Hox11-expressing interstitial cells contribute to adult skeletal muscle at homeostasis

Abstract

AbstractAdult skeletal muscle possesses remarkable regenerative capacity. This is attributed to tissue-specific stem cells, satellite cells. Interstitial stromal cells also play critical roles in muscle, and we have previously reported that Hoxa11 and Hoxd11, expressed in the interstitial cells of muscles that attach to the zeugopod (radius and ulna), are critical for the proper patterning and development of these muscles during embryogenesis. Using a Hoxa11eGFP knock-in reporter, we show that expression continues in a subset of muscle interstitial cells through adult stages. Using Hoxa11-CreERT2 mediated lineage reporting induced at adult stages, we observe lineage initiation only in the interstitial cells of muscle, as expected. However, this Hoxa11-expressing interstitial cell lineage progressively contributes to muscle fibers at postnatal and adult stages. The contribution to these muscles at adult homeostasis significantly exceeds parallel Pax7-CreERT2 mediated lineage labeling performed in parallel.

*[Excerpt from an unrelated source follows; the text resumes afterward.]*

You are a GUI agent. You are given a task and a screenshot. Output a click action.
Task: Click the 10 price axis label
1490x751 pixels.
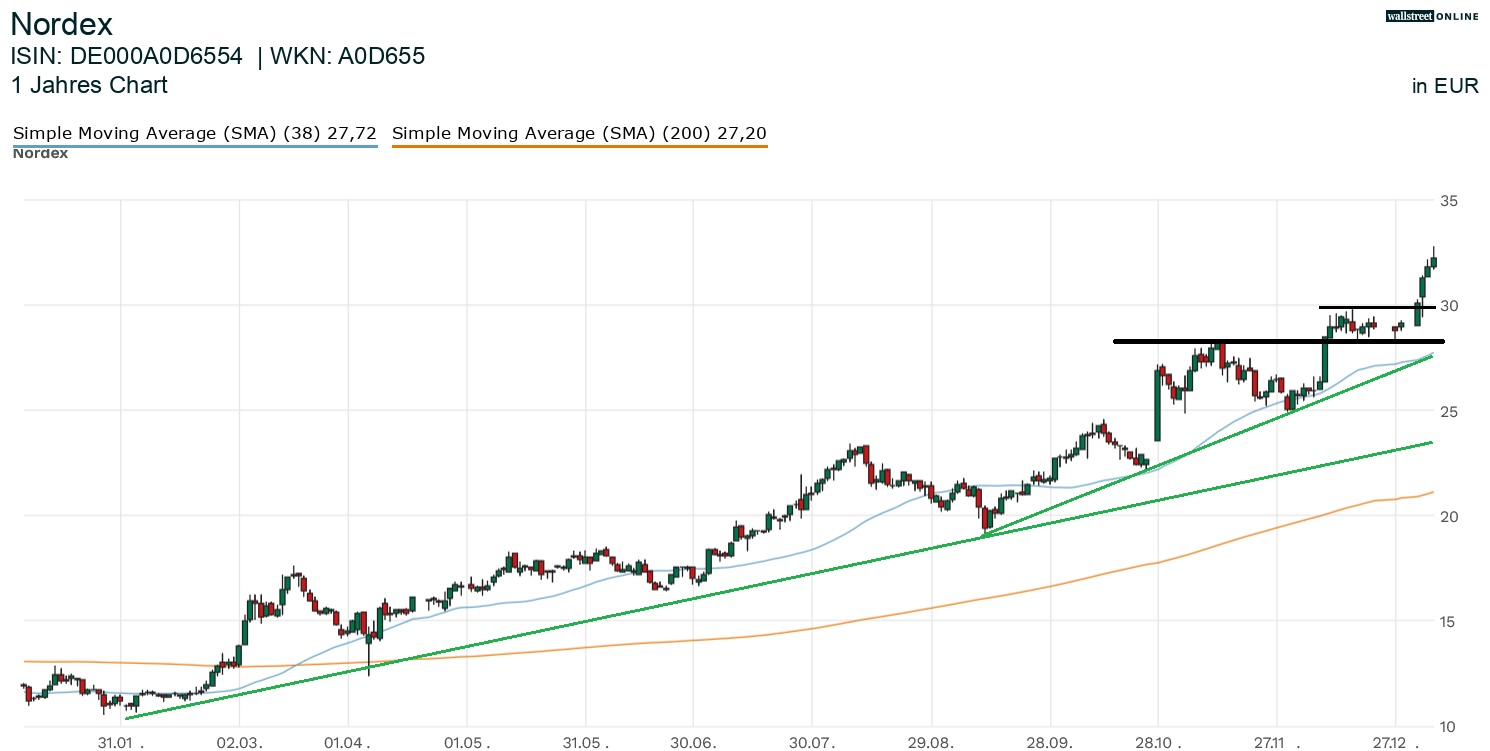[x=1449, y=726]
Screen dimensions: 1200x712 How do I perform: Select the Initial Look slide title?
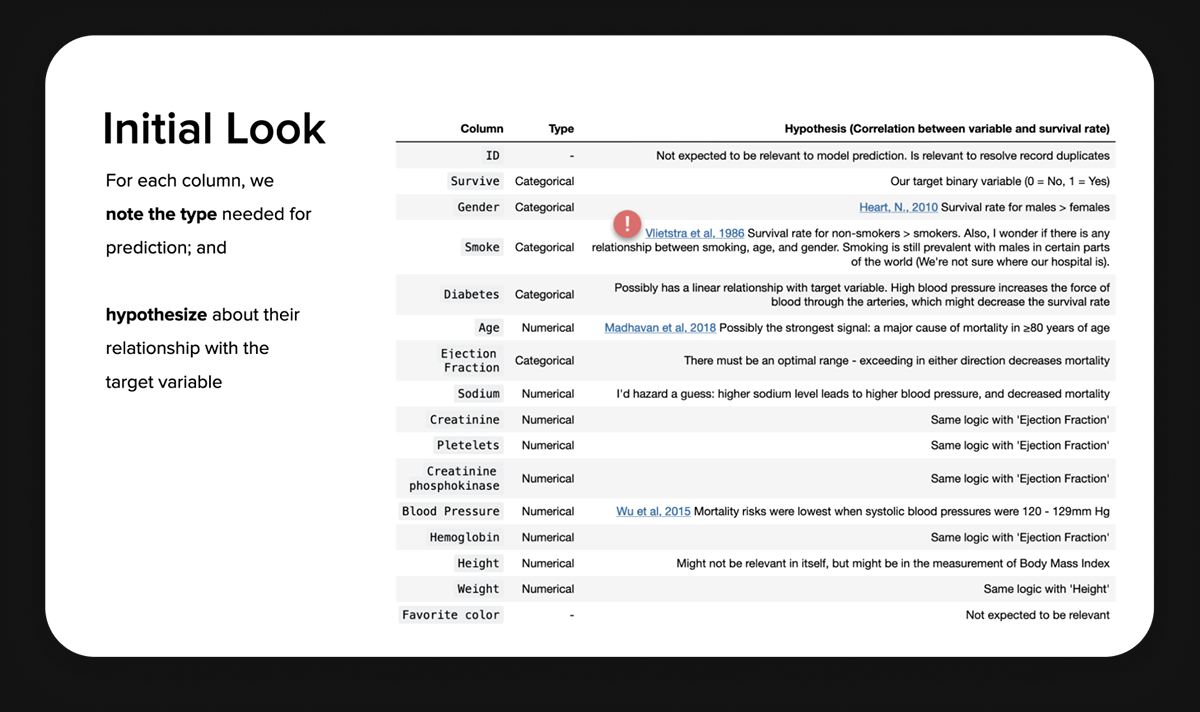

To confirm that interstitial cell nuclear contents are contributed to muscle fibers, we additionally used the nuclear specific lineage reporter, ROSA-LSL-H2BmCherry with Hoxa11-CreERT2 and observe that Hoxa11-expressing interstitial cells contribute their nuclei to myofibers. Hox lineage contribution is observed into all four muscle sub-types over months of lineage labeling. At no point after Hoxa11-mediated lineage induction do we observe lineage labeling into Pax7-expressing satellite cells. This adds to a small but growing body of evidence that supports a satellite cell-independent source of muscle tissue in vivo.Summary StatementHoxa11 expression marks a novel population of muscle interstitial cells capable of extensive, satellite cell-independent contribution to skeletal muscle fibers during adult homeostasis.